__IL TUO COMPITO__: Riscrivi la parte dell'elenco che si apre con la riga contenente "Select the Snapshots tab" e si chiude con quella contenente "will (1153, 783).", rinominando "button" in "key" e lasciando invariato tutto il resto.

[Voci elencate in un dataset]
--------------------
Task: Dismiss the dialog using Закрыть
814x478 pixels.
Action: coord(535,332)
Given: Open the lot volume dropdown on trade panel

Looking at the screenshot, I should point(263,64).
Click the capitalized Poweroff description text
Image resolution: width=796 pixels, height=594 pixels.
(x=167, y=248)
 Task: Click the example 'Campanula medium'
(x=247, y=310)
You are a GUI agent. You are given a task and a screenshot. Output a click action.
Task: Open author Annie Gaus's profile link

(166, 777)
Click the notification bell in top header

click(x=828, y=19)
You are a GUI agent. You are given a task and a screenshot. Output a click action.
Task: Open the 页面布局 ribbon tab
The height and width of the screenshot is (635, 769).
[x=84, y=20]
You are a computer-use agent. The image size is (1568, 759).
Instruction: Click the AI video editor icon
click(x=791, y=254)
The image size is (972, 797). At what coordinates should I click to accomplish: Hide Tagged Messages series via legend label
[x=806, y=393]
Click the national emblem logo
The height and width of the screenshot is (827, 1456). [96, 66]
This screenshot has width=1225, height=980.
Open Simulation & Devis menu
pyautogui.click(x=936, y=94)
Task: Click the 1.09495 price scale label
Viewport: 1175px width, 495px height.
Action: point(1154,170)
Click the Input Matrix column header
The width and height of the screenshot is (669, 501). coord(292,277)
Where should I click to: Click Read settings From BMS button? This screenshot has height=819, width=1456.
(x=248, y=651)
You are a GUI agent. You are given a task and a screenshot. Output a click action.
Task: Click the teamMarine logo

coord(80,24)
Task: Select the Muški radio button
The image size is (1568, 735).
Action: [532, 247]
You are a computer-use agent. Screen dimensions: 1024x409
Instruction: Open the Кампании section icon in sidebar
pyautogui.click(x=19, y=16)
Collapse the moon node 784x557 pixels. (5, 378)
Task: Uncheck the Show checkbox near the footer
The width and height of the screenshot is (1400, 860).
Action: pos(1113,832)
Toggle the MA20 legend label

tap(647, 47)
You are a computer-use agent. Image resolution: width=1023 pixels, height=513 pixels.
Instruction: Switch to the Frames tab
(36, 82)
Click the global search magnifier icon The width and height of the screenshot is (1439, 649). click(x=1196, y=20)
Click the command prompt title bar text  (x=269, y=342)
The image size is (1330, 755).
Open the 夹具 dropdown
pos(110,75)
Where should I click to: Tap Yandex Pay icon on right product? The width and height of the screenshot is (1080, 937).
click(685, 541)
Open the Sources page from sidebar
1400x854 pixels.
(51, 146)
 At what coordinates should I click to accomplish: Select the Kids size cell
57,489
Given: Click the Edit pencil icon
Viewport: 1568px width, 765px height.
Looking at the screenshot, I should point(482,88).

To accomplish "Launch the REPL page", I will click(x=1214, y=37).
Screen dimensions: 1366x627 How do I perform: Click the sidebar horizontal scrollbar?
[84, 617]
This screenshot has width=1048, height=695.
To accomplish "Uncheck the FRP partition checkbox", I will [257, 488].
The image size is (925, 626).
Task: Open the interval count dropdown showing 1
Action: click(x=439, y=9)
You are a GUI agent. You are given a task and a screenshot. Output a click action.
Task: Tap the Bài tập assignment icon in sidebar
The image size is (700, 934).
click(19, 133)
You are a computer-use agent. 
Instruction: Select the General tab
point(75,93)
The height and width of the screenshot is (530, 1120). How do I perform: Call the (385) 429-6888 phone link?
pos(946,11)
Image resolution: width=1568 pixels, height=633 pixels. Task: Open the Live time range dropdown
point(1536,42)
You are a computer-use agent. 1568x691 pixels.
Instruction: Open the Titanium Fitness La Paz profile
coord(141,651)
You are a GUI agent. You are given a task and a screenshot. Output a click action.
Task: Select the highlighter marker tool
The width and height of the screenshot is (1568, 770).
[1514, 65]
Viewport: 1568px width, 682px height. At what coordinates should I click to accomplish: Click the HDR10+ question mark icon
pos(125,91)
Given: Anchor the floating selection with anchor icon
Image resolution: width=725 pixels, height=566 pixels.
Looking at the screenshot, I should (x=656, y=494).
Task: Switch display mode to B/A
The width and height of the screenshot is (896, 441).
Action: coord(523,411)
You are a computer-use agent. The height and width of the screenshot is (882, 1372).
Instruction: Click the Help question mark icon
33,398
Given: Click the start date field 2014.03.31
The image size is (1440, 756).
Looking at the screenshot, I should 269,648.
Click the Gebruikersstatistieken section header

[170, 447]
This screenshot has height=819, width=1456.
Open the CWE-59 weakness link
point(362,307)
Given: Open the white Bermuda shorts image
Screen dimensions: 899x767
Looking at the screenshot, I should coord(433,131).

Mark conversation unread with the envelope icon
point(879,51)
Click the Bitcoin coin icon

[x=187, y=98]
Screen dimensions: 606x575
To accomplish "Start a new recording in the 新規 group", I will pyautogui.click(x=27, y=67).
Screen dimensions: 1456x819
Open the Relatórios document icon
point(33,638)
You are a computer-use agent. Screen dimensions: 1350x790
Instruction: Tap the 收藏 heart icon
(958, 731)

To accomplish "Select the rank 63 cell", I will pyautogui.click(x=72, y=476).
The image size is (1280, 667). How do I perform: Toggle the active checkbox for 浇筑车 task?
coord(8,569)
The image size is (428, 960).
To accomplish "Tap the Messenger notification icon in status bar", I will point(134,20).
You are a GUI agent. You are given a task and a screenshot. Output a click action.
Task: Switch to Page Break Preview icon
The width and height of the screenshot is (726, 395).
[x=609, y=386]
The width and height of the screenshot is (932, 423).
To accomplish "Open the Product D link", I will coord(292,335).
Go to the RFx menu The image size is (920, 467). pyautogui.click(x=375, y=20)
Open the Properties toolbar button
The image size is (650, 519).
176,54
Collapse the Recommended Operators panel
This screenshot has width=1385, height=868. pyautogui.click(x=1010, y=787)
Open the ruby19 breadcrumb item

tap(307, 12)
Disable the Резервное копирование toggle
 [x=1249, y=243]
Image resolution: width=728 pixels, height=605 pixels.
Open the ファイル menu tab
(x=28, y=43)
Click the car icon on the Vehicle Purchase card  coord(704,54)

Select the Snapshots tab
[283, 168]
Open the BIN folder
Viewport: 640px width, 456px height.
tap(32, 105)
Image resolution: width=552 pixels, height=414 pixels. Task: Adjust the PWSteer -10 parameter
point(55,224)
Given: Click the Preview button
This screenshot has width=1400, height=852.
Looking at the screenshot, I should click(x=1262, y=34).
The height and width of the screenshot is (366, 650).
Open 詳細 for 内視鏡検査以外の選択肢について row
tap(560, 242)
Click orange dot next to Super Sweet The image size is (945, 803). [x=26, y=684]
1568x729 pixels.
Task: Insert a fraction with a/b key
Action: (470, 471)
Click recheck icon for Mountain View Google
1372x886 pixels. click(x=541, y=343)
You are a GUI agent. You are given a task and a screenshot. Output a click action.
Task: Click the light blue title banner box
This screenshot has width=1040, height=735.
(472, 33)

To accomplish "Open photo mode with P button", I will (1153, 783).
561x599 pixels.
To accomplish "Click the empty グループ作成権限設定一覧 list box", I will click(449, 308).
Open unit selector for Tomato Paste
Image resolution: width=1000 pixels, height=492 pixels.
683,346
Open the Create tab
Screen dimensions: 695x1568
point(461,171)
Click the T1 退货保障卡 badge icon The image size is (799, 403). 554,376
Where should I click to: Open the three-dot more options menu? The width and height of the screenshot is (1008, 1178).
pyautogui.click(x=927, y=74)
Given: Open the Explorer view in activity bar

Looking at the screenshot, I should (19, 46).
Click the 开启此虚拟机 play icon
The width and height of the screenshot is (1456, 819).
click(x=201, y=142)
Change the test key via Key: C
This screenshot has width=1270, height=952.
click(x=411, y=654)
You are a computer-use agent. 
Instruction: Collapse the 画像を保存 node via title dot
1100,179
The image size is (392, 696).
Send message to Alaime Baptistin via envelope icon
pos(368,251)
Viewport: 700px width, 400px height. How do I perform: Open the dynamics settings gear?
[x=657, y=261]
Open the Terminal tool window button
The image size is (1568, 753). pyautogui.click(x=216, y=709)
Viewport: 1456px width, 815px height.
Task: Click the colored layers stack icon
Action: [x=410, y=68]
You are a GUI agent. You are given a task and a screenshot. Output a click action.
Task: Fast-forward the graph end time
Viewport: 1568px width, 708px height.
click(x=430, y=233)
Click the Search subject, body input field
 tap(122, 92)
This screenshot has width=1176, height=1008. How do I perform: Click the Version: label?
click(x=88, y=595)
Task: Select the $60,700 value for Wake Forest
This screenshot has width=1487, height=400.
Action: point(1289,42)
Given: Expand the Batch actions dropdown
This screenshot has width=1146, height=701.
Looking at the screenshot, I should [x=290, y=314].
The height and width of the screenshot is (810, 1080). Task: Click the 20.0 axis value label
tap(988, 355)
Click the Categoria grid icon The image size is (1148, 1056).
--------------------
__IN RISPOSTA__:
Select the Snapshots tab
[283, 168]
Open the BIN folder
Viewport: 640px width, 456px height.
tap(32, 105)
Image resolution: width=552 pixels, height=414 pixels. Task: Adjust the PWSteer -10 parameter
point(55,224)
Given: Click the Preview key
This screenshot has width=1400, height=852.
Looking at the screenshot, I should click(x=1262, y=34).
The height and width of the screenshot is (366, 650).
Open 詳細 for 内視鏡検査以外の選択肢について row
tap(560, 242)
Click orange dot next to Super Sweet The image size is (945, 803). [x=26, y=684]
1568x729 pixels.
Task: Insert a fraction with a/b key
Action: (470, 471)
Click recheck icon for Mountain View Google
1372x886 pixels. click(x=541, y=343)
You are a GUI agent. You are given a task and a screenshot. Output a click action.
Task: Click the light blue title banner box
This screenshot has width=1040, height=735.
(472, 33)

To accomplish "Open photo mode with P key", I will (1153, 783).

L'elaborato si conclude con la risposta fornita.